Like lindaK said kids are resiliant. She has been put on an IPP program at school because of her absences and because she can't partake in all her gym classes. She has a giving spirit and always looks out for others. Right now she is organizing a garage sale of her stuff to raise some money for the POKE Boxes at the Childrens Hospital. The lab in Hemotology/Oncology gives out stickers and small goodies when the kids have to get needles or poked(aspirations)--like bouncy balls/bracelets etc but its always low or empty. So Amys going to get some goodies with her garage sale money. It helps to keep her focused. Some days are hard, some days she wears a mask but Mothers day was awesome. Heres to more awesome days for you all. Thanks for listening and all your messages help me to stay focused.

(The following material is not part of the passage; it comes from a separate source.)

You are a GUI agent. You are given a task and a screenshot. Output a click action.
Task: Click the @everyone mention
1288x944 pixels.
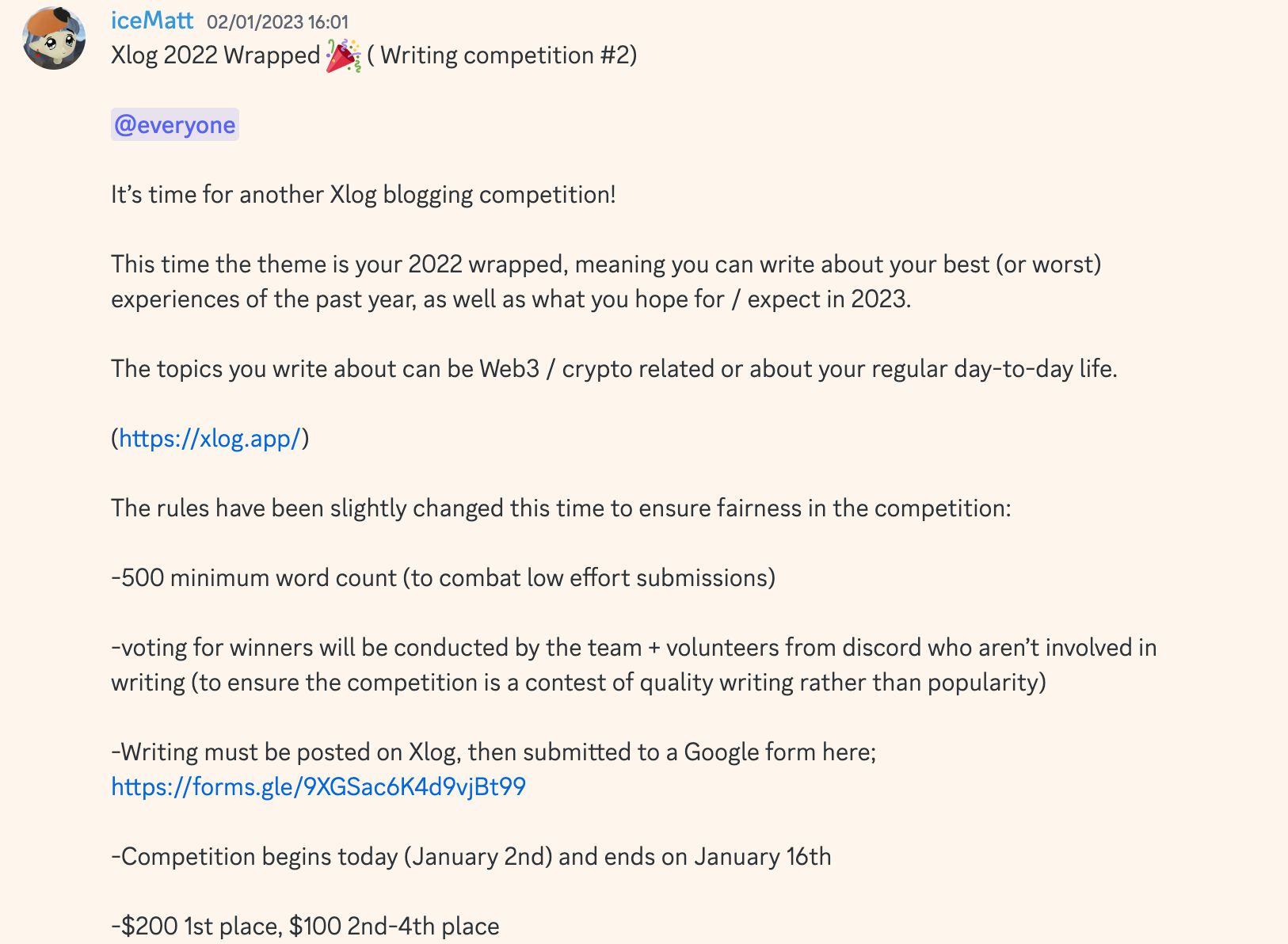[175, 125]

I am really sorry to hear about your daughters illness. My experience with pediatric patients is that it is the parents who have the most difficult time. Kids adapt but the parents can never stop the feelings of fear, worry and anger. My heart goes out to you and your family. Just try to make each day special, read as much as you can about her disorders, and ask lots of questions.I am currently off prednisone and still on plaquenil. I am doing much better and since I have been off...my moon face and body swelling has gone away. I am Bordeline for Lupus. The Rheumatoid Arthritis is my real PAIN.

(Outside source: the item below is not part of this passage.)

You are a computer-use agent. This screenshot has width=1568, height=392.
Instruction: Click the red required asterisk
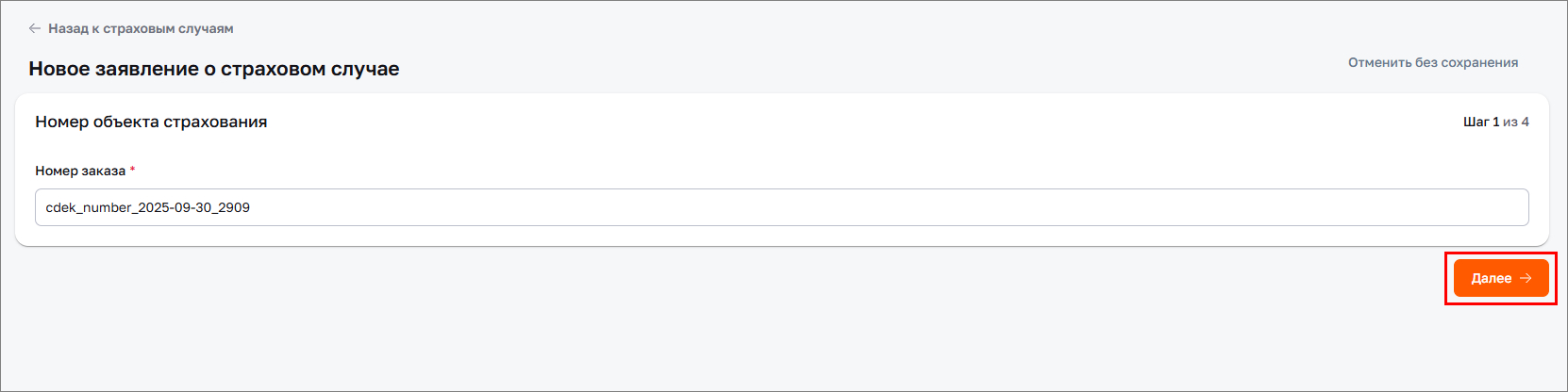132,170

My Lupus has caused minor problems...but when I was weaning down it was a dose of 10 mgs to 5 mgs every other day. Maybe you should ask her Rheumy how the doses should be done. Especially since she has an underlying medical condition other then the lupus.

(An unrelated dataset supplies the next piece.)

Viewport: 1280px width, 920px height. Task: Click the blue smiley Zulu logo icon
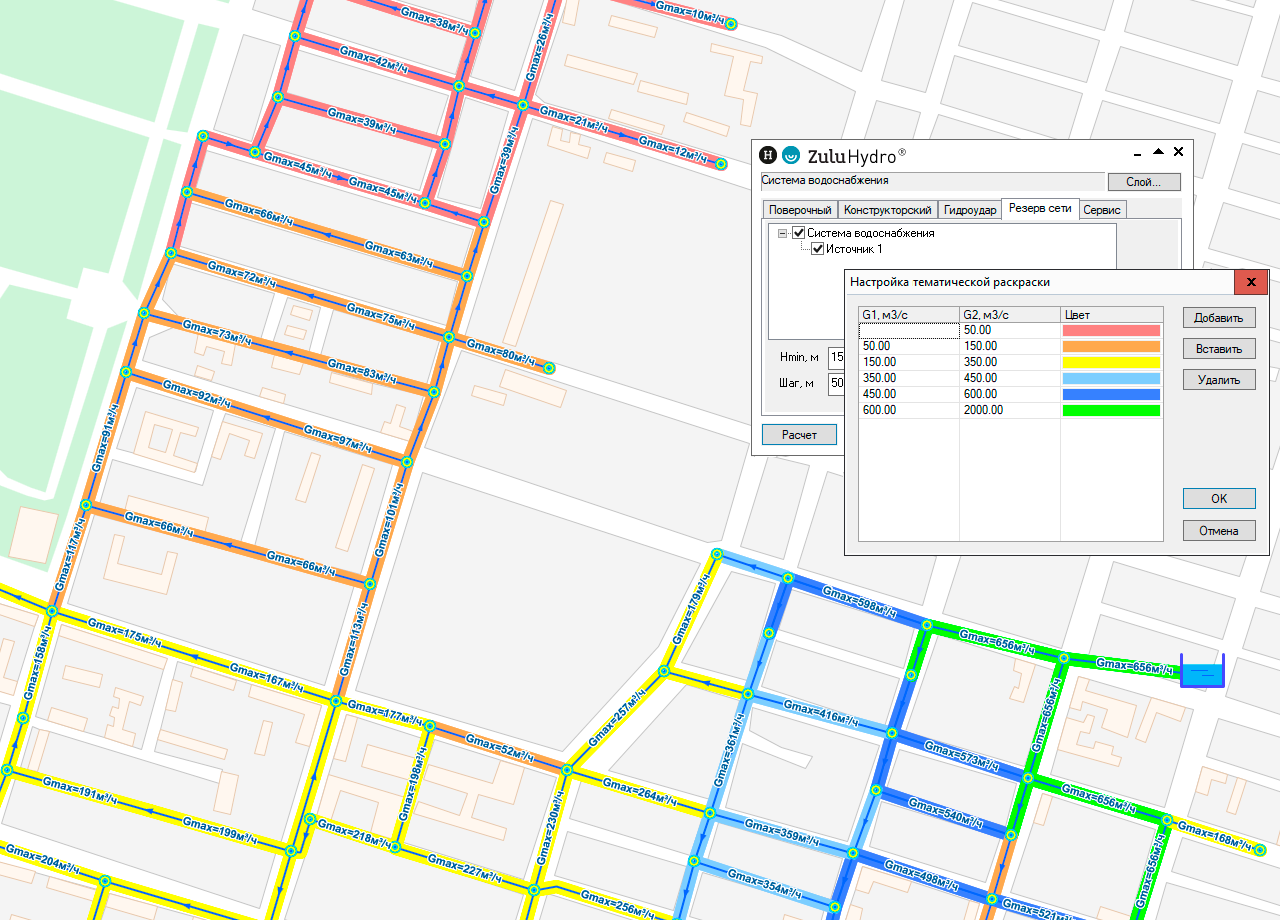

My son has Sickle Cell Anemia...we have gotten him tested for JRA and Lupus. He is clear of both. My husband and I know very well what it is like to loose a promotion. I did, they told me it was because of my attendance, Yet my work was super. I bust my butt to come in...work late, yet...that is not looked at...i was passed over for someone who's work is less complicated and got here after I did.
It hurt...but...I figure...my son, my health, and family mean more then the promotion. It has been a blessing in disguise.
I don't get it...these jobs know without the income...we can't take care of our families...I went so far as to ask my supervisior...what he woudl do if he was in my shoes. He said...He doesn't think he'd could have the strength and grace to handle two sick people in a family and still come to work.
My husband and I are going through counseling, our marriage has been tried and tested so many times. But we keep praying and seeking the best medical advice we can for our son and myself. And post here as much as we can.
They may not always have the answers...but they have great, loving hearts at this website...and try to get you to the best information they have.
I pray things get better soon...Roblyn
Hope all turns around for your daughter soon. Don't give up.
Jan, I can't really help either, but I just wanted to say welcome and we are here if you need to talk.